- **STATED PROBLEM**
Convert the records below, from their first line through the line containing "click(1320, 159)", into a JSON list of strings with one string per line. Leave out any blank lines.

>> start DATA RECORDS

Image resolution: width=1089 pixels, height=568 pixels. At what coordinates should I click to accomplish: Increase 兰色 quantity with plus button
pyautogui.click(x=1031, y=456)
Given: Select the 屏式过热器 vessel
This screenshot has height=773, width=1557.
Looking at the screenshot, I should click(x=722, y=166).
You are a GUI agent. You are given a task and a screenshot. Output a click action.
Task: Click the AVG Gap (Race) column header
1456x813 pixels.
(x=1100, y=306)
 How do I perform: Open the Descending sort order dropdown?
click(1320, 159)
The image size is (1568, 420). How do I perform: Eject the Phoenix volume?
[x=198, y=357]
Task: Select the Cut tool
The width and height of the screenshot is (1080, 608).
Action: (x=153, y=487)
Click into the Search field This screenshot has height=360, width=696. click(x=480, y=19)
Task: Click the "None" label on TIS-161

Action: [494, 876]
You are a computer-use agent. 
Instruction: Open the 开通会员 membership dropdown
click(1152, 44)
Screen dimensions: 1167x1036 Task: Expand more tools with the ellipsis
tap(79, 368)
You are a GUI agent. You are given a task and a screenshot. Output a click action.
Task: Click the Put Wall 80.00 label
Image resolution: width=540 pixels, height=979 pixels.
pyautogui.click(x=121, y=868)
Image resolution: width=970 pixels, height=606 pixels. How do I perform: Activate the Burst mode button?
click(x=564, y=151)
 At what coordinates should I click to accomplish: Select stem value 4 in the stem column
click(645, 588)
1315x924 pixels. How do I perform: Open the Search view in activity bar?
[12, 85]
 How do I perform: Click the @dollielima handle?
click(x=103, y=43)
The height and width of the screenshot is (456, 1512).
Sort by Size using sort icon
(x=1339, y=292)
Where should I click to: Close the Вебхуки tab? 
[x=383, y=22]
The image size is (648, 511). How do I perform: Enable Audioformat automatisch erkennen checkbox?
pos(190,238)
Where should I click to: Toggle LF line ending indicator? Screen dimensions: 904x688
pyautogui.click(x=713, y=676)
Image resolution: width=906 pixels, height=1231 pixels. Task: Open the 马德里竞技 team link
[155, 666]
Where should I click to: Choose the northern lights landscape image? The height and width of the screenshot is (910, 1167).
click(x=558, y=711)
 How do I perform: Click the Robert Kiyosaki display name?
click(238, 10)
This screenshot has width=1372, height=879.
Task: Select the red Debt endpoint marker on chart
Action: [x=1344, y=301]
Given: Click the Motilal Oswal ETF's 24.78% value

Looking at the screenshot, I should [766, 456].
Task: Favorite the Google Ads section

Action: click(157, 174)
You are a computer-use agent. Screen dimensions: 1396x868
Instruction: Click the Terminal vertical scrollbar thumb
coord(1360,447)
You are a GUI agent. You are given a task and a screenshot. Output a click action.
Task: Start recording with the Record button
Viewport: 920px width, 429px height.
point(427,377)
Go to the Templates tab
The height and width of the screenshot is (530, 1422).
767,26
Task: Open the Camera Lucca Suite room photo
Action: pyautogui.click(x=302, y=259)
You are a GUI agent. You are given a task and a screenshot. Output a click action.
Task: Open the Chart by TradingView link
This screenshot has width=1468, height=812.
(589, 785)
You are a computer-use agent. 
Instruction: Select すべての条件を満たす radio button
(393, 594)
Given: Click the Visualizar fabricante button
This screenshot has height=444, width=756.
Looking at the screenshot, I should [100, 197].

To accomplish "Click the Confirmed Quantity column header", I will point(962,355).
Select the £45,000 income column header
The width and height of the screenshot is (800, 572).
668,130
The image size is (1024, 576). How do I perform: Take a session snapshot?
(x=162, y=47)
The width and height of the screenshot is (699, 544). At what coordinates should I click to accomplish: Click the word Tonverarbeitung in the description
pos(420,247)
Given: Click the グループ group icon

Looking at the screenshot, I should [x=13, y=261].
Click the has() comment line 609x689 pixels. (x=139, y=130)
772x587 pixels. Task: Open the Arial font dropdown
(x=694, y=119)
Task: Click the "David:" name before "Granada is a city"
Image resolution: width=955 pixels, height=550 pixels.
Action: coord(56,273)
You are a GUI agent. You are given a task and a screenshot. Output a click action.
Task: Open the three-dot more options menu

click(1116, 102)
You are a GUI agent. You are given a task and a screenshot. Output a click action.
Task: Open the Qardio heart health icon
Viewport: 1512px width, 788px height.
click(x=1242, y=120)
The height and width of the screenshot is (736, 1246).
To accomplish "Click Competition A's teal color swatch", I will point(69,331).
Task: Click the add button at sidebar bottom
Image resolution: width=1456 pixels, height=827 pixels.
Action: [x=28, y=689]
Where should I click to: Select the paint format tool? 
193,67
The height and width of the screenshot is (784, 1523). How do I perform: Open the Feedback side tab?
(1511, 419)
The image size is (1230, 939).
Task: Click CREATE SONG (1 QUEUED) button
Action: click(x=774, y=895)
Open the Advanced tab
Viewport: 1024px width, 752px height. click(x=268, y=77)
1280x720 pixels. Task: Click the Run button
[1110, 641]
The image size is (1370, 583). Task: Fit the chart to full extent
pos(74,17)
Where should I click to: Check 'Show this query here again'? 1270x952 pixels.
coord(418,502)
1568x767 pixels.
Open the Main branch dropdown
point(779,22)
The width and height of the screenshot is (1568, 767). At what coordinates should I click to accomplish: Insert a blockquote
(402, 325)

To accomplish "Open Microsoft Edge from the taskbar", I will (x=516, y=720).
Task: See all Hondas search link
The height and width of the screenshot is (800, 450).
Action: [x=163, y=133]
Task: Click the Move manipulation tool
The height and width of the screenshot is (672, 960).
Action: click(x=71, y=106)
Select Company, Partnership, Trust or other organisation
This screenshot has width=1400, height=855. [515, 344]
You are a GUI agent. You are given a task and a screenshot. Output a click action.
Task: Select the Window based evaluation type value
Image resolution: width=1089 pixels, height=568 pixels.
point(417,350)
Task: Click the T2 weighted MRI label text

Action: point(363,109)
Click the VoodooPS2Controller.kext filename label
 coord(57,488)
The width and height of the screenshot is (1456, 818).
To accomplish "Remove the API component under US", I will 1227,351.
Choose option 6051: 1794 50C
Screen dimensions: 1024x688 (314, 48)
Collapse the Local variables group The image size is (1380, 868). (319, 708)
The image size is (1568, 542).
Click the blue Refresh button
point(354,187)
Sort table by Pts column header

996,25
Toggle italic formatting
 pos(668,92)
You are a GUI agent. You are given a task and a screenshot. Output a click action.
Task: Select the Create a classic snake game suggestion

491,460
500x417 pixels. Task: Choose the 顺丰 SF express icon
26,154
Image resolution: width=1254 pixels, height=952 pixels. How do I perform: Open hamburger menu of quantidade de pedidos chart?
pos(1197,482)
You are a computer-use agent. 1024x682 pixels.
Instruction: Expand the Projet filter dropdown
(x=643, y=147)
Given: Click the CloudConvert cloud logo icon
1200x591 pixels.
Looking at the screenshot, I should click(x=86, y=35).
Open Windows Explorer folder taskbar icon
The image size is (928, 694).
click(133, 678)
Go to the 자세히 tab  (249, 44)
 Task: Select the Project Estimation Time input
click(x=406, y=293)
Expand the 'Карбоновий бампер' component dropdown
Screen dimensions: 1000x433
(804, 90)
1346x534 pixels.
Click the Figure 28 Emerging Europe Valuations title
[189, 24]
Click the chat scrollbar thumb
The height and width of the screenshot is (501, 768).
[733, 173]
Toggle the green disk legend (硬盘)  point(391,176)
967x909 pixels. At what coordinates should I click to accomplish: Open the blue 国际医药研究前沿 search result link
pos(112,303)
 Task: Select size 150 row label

>> end DATA RECORDS

- **EXPECTED ANSWER**
[
  "Image resolution: width=1089 pixels, height=568 pixels. At what coordinates should I click to accomplish: Increase 兰色 quantity with plus button",
  "pyautogui.click(x=1031, y=456)",
  "Given: Select the 屏式过热器 vessel",
  "This screenshot has height=773, width=1557.",
  "Looking at the screenshot, I should click(x=722, y=166).",
  "You are a GUI agent. You are given a task and a screenshot. Output a click action.",
  "Task: Click the AVG Gap (Race) column header",
  "1456x813 pixels.",
  "(x=1100, y=306)",
  " How do I perform: Open the Descending sort order dropdown?",
  "click(1320, 159)"
]